The whitepaper has two goals relevant to language (pp15-16):
10. Every Australian student will have significant exposure to studies of Asia across the curriculum to increase their cultural knowledge and skills and enable them to be active in the region. All schools will engage with at least one school in Asia to support the teaching of a priority Asian language, including through increased use of the National Broadband Network.
11. All Australian students will have the opportunity, and be encouraged, to undertake a continuous course of study in an Asian language throughout their years of schooling. All students will have access to at least one priority Asian language; these will be Chinese (Mandarin), Hindi, Indonesian and Japanese.
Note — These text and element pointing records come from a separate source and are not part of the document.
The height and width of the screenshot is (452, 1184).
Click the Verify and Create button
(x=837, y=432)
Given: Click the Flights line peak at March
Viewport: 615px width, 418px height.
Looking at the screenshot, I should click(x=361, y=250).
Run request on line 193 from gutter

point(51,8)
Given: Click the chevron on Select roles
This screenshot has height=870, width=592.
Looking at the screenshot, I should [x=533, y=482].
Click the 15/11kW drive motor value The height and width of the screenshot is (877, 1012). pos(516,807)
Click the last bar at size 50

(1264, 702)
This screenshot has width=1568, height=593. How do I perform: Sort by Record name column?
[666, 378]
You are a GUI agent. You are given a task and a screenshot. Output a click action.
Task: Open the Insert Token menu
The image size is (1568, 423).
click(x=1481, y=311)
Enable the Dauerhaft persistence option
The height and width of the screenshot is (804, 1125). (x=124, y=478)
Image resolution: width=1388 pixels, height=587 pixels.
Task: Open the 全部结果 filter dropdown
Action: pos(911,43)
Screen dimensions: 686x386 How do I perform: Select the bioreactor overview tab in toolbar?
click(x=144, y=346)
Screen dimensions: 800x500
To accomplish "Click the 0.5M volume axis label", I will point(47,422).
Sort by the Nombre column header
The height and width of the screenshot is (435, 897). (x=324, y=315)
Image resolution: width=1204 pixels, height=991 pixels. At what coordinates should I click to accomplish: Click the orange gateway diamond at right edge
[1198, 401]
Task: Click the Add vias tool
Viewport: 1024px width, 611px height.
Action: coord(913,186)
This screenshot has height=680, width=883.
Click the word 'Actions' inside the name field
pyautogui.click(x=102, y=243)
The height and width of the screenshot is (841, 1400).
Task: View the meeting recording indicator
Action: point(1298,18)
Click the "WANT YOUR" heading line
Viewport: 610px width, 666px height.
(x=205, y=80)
These are mostly continuations of policies developed in the 1980s and 1990s, particularly the Multiculturalism Policy, and the series of language policies starting from the 1987 National Policy on Languages as part of Bob Hawke and Paul Keating’s encouragement of Australian engagement with Asia. As goals, they are fine things, but the pathways to achieving them will determine their chances of success. The Coalition has already said that the goals set out in Australia in the Asian Century lack “meat on the bones”. Academic and expert on Australian language policy Joseph LoBianco (@josephlobianco) tweeted “little new re languages in schools, mostly reiterates existing actions. Much to welcome in Asia Studies“, and notes the (good) inclusion of Hindi as a priority language and (disappointing) lack of emphasis on Korean. Benjamin Herscovitch (@B_Herscovitch) of the libertarian Centre for Independent Studies reminds us that we have a core of Asia literacy in our immigrants and their families (though he neglects to mention that that literacy rarely extends into mainstream Australia).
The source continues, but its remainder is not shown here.